The Instant Automatons Archive |
Whatever were we thinking?
by Protag (bass guitar)I do remember that a few prevailing ideas flavoured our business model, if I may pollute my reminiscence with such jargon (there's more to come).
But I have to confess, rather like the moment when I cast aside the draft lyrics to "Too Big" (terms like "Multinational Corporation" and "Globalisation" having yet to make an impact on the language) I have trouble with the bottleneck between the conceptual soup in my brain and the china dinner plate this web page affords me.
To head off on a side track, momentarily, the Philips company of the Netherlands, having made a fortune with light bulbs and early radio receivers, gave us something vital in the compact cassette.
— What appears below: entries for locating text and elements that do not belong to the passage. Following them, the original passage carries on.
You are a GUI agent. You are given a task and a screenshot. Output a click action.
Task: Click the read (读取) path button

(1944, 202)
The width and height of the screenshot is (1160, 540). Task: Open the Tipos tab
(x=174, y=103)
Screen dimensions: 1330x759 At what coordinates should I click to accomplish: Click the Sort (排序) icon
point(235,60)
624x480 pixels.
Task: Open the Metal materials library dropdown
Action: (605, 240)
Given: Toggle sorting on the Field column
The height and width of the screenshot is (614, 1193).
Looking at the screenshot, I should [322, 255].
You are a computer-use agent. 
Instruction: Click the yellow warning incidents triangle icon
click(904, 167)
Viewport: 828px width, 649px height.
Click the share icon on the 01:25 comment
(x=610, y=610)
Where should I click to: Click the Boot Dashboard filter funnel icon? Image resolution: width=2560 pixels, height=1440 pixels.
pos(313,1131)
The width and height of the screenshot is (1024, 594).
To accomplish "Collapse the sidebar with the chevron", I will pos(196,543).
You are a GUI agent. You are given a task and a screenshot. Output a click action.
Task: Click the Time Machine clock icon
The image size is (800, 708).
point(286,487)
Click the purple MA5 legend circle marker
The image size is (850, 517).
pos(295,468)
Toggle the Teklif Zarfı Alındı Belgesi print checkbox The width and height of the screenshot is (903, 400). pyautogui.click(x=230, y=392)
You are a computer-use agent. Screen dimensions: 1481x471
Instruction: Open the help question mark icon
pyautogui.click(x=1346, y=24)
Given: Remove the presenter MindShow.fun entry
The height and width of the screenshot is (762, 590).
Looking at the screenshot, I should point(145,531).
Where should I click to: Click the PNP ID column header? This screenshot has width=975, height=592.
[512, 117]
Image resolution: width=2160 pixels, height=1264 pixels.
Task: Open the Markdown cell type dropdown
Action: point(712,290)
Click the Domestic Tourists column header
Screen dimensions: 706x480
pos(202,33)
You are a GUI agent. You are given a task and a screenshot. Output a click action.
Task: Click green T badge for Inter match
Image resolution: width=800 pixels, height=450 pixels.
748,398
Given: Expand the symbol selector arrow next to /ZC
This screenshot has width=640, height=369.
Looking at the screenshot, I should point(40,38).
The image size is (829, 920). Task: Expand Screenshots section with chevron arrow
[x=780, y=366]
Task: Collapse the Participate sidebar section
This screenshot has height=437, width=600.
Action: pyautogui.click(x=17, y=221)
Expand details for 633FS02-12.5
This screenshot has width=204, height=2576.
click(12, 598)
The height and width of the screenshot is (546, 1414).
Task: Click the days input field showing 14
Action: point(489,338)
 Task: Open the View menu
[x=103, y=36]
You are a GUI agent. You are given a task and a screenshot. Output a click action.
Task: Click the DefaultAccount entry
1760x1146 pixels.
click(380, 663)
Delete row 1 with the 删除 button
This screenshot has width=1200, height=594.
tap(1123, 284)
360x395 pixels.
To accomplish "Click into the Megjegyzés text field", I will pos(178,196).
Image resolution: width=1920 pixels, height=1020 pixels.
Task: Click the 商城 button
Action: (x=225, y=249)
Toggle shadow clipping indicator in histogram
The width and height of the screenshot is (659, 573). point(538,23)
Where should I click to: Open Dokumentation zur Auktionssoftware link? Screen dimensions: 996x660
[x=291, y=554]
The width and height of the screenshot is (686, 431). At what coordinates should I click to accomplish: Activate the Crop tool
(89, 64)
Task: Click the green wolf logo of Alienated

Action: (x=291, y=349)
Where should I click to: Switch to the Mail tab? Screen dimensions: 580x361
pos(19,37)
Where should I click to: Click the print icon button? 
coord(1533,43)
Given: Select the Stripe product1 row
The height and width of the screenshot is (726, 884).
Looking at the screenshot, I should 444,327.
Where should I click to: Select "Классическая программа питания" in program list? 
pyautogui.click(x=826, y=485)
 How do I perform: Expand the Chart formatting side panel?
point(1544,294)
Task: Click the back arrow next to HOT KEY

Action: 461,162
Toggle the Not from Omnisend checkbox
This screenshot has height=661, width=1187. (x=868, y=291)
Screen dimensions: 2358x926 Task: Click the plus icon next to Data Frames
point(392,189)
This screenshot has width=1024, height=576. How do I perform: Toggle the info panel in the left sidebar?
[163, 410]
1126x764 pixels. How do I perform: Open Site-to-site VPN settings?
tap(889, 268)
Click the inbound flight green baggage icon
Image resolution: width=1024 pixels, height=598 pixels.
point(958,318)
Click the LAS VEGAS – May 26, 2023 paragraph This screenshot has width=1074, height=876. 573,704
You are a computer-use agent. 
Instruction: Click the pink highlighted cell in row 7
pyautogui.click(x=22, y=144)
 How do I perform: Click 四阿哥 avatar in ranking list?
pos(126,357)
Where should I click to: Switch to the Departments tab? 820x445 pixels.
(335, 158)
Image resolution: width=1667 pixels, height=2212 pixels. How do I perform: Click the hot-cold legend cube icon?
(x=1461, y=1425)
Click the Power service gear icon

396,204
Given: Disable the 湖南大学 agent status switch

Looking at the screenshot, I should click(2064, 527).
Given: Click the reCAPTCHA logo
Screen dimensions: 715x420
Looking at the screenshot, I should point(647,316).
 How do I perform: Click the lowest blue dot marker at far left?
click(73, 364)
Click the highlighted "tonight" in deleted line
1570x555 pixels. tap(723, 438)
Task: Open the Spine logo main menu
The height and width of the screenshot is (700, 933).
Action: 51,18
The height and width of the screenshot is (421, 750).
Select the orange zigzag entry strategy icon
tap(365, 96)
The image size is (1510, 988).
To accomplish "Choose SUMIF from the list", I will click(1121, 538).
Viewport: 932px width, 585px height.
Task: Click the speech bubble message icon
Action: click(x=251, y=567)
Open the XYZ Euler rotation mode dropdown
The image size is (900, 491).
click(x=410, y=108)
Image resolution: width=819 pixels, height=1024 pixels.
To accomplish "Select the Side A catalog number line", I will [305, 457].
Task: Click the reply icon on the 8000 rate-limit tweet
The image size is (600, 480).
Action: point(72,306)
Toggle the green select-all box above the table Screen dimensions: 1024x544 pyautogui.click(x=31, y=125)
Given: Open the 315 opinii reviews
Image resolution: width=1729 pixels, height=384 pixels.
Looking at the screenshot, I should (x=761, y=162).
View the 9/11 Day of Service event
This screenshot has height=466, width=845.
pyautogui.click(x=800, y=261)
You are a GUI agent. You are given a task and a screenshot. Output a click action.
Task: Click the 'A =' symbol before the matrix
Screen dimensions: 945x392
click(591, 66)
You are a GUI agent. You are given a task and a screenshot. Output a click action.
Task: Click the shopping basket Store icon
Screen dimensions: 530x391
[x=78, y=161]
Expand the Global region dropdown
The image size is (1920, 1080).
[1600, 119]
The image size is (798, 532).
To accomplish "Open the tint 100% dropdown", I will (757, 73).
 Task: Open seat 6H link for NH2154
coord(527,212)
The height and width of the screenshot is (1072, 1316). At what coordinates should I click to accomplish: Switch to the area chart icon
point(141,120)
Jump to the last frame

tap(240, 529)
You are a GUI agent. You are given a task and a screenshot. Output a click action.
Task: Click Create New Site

Originated in 1963 as a monophonic replay only medium, by the early seventies lots of us had portable cassette players and could swap lo-fi copies of our favourite records and TV comedy programmes in the schoolyard. I should, at this juncture, take a swipe at the aforementioned corporation for their union-busting tactics (or something) but I never did my homework and I'm not going to start now. I only know they chose not to patent the compact cassette so it was taken up by other audio companies and became a ubiquitous, stereophonic, play & record medium. A good thing then. Soon we were applying knowledge gleaned from the physics lab and the lesser paragraphs of the weekly music papers and playing the sound out of one cassette player into another, and adding to it.
I have to mention all this because, at the time, it seemed to me that many of the restraints upon the progress of popular music were technological, and we were growing up in a sleepy rural backwater were the money was never more than sufficient and cultural input was always second hand.
So it seemed to me that the reason popular music had got stuck up its own arse was to do with the cost of the whole enterprise, which fed into an assumption that only that music which was capable of being sold on a massive scale could be made at all. Deep joy, then, at the realisation that what advances in printing technology were to fanzine writers, so cassette decks were to bedroom artistes such as we.
Keen students of the era will know, of course, of the pub rock boom which addressed the same concerns on at least certain levels. But, with my soldering iron and my copy of Practical Electronics, I somehow had the idea that we could make sounds that had never been heard before and headed off into uncharted territory.
Being the peculiar moment in musical history that it was, I never tried particularly hard to play along to my favourite records and to this day have a strange musical dyslexia - as often as not I'd pick up the bass intending to produce a series of notes I had in my head and produce something different by mistake. When I liked it, I kept it. Though usually my fidgety and forgetful nature would lead to ongoing mutations on the bass lines.
Drum machines had hardly been invented but I'd heard The Human League and Cabaret Voltaire on John Peel and knew that was the way to go, for us. None of that Marshall stack nonsense, much as I loved noisy bands. We had to be tippy tappy, headphones on, pile on the echo and away you go…
I only learned decades later that the pub rock pioneers also favoured a return to sensibly sized amplifiers and were, in their own way, somewhat tippy tappy, though with drum machines made of flesh.
So the drum machine kit came through the post and I soldered the bits together. Hurrah. Samba! Waltz! Bossa Nova! Nothing could stop us.
But stop us doing what? We'd figured, I think, that the reason the late 70's dinosaur bands made such lamentable albums was the economic quagmire they'd blundered into. Taking the inevitable conclusion from this we determined to make the music we wanted to with zero regard to acceptability and, therefore, with no concern for profitability. So it was made on the cheap, and, as far as possible, given away; to be disposed of or kept according to the whim of the recipient. We had our own concerns about what was a satisfactory level of composition, performance and recording, of course, but they were snotty nosed teenage concerns and not manifest on our earliest recordings, and only barely evident later. Tape hiss ahoy! Made with love for no real reason at all.
And like all first love, you never forget it.